Antonio Marshall lleva años corriendo. Pero su historia no se explica solamente en kilómetros, carreras o tiempos. Detrás de la particular imagen que lo convirtió en una figura reconocida dentro del mundo del running hay una historia marcada por momentos difíciles, una transformación personal y un mensaje que hoy busca llevar a cada lugar que visita.
Conocido como el “Forrest Gump chileno”, Marshall comenzó a correr hace más de 17 años. Lo hizo en un momento personal complicado, cuando atravesaba una pena de amor. Aquellas primeras salidas estuvieron lejos de ser sencillas: apenas podía completar unas cuadras, pero encontró en el movimiento una manera de empezar a salir de ese momento.
Con el paso del tiempo, correr dejó de ser solamente una actividad física y se convirtió en una parte fundamental de su vida.
Su particular personaje apareció durante la pandemia. En ese período se dejó crecer el pelo y la barba y, mientras corría con su ropa habitual, alguien notó su parecido con Forrest Gump, el recordado personaje interpretado por Tom Hanks. Marshall volvió a mirar la película y encontró en esa comparación algo más que una anécdota.
Desde entonces comenzó a construir una imagen que hoy ya es reconocible en las competencias: pelo largo, barba, el vestuario inspirado en el personaje y hasta una manera particular de correr. Aquello que comenzó como una coincidencia terminó convirtiéndose en una identidad que lo llevó a recorrer distintos puntos de Chile y también otros países.
Pero detrás del traje hay un mensaje.
Marshall no se presenta como un corredor de elite ni busca que sus tiempos sean el centro de la historia. Su objetivo está puesto en otro lugar: utilizar el running como una herramienta para transmitir un mensaje de superación, inclusión y respeto por quienes muchas veces sienten que no encajan.

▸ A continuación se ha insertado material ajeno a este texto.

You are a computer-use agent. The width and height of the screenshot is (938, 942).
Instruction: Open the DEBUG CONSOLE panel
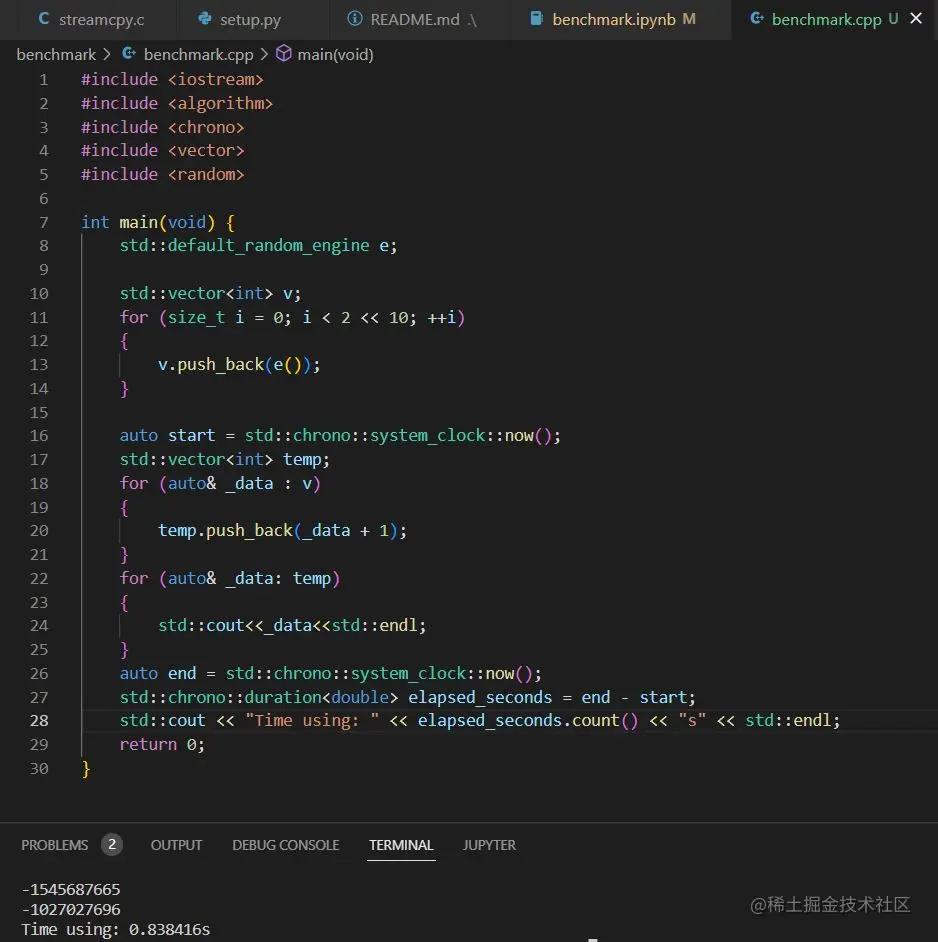(285, 845)
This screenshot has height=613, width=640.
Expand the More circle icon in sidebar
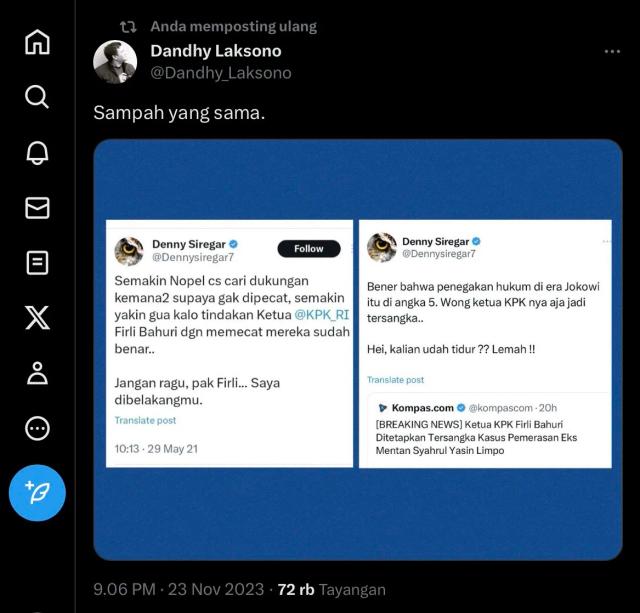tap(37, 429)
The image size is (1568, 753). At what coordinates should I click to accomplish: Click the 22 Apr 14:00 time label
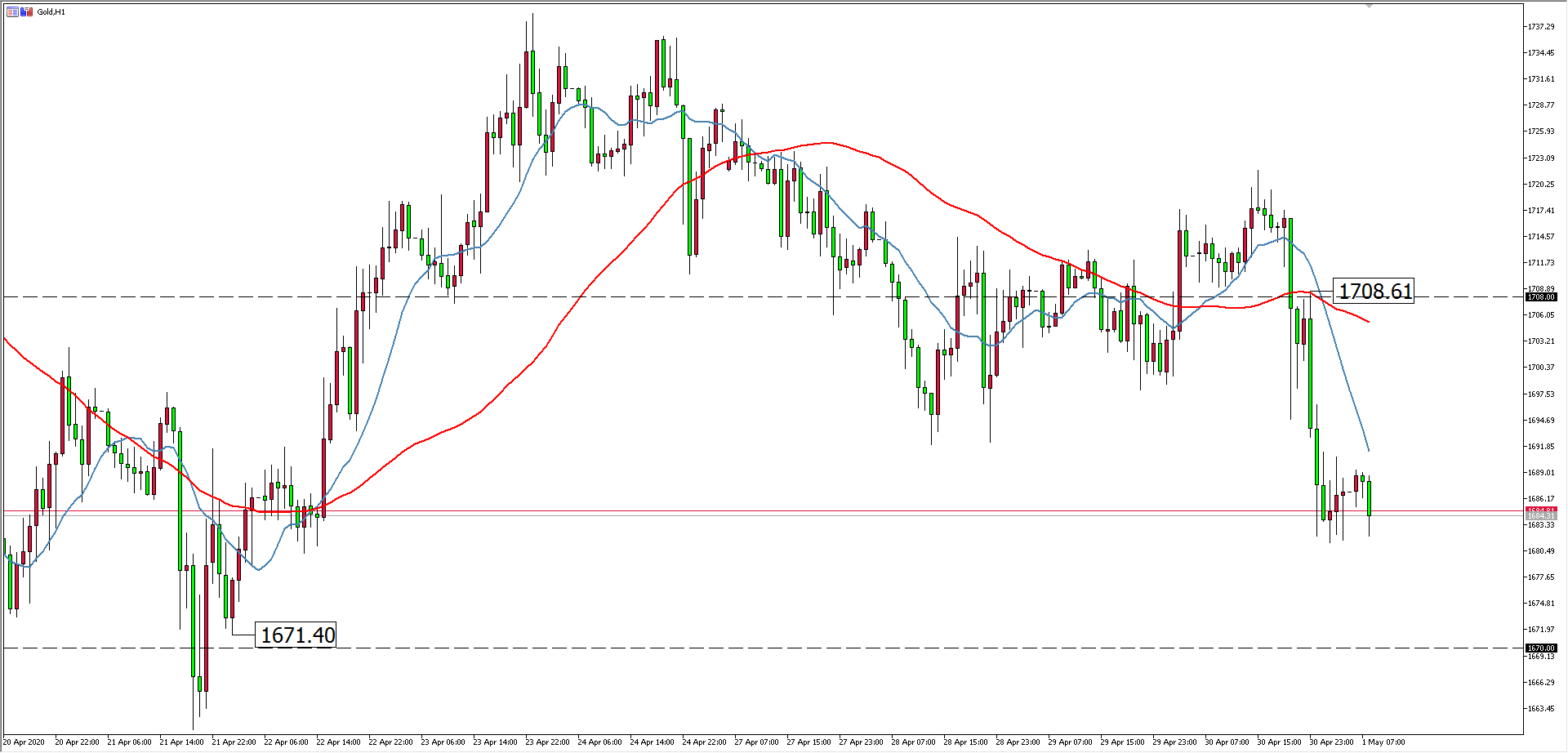tap(338, 742)
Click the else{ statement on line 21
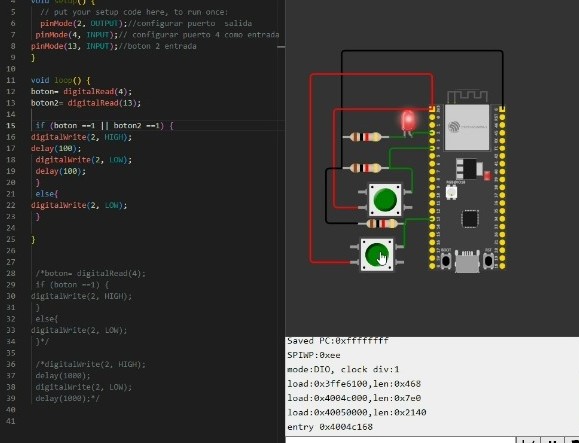579x443 pixels. (47, 194)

Parte de esa mirada tiene que ver con su propia infancia. Creció en el sur de Chile y contó que fue un niño tímido, al que le costaba relacionarse y que sufrió situaciones de bullying. Durante mucho tiempo sintió que no encontraba un lugar y que el mundo podía ser demasiado oscuro.
Años después, correr le permitió mirar aquellas experiencias desde otra perspectiva.
Hoy, además, busca que su historia pueda servirle a otras personas que atraviesan situaciones similares. En cada carrera, muchas veces son los propios corredores y espectadores quienes se acercan para contarle sus historias. Para Marshall, esos encuentros son una parte fundamental de lo que construyó alrededor del personaje.
Su mensaje también está fuertemente relacionado con la neurodivergencia y la necesidad de comprender las diferencias sin convertirlas en motivo de burla o exclusión. Su mirada apunta a dejar de poner el foco únicamente en aquello que una persona no puede hacer y comenzar a reconocer también sus capacidades.
Por eso, su recorrido tiene un propósito que excede al deporte. Corre para visibilizar a quienes muchas veces no encuentran la manera de expresarse, para hablar sobre el bullying y para defender la idea de que ser diferente no debería ser una razón para sentirse menos.
Ahora esa historia tendrá un capítulo en Río Grande.
Este sábado 29 de agosto, Antonio Marshall será el invitado especial del regreso de los trotes en grupo, una propuesta que tendrá como punto de encuentro el Parque de los 100 Años desde las 14 horas.
La convocatoria está abierta a corredores habituales, personas que recién empiezan y también a quienes simplemente quieran acercarse a compartir una tarde diferente.
La llegada del “Forrest Gump chileno” propone, entonces, mucho más que una corrida recreativa. Será la posibilidad de conocer de cerca a un personaje que convirtió sus propios obstáculos en una forma de acompañar a otros y que encontró, corriendo, una manera de darle un nuevo sentido a su historia.
Porque detrás de cada kilómetro de Antonio Marshall hay una idea que hoy lo acompaña a donde quiera que vaya: quizás correr no cambie lo que vivimos, pero sí puede cambiar la manera en que decidimos seguir adelante.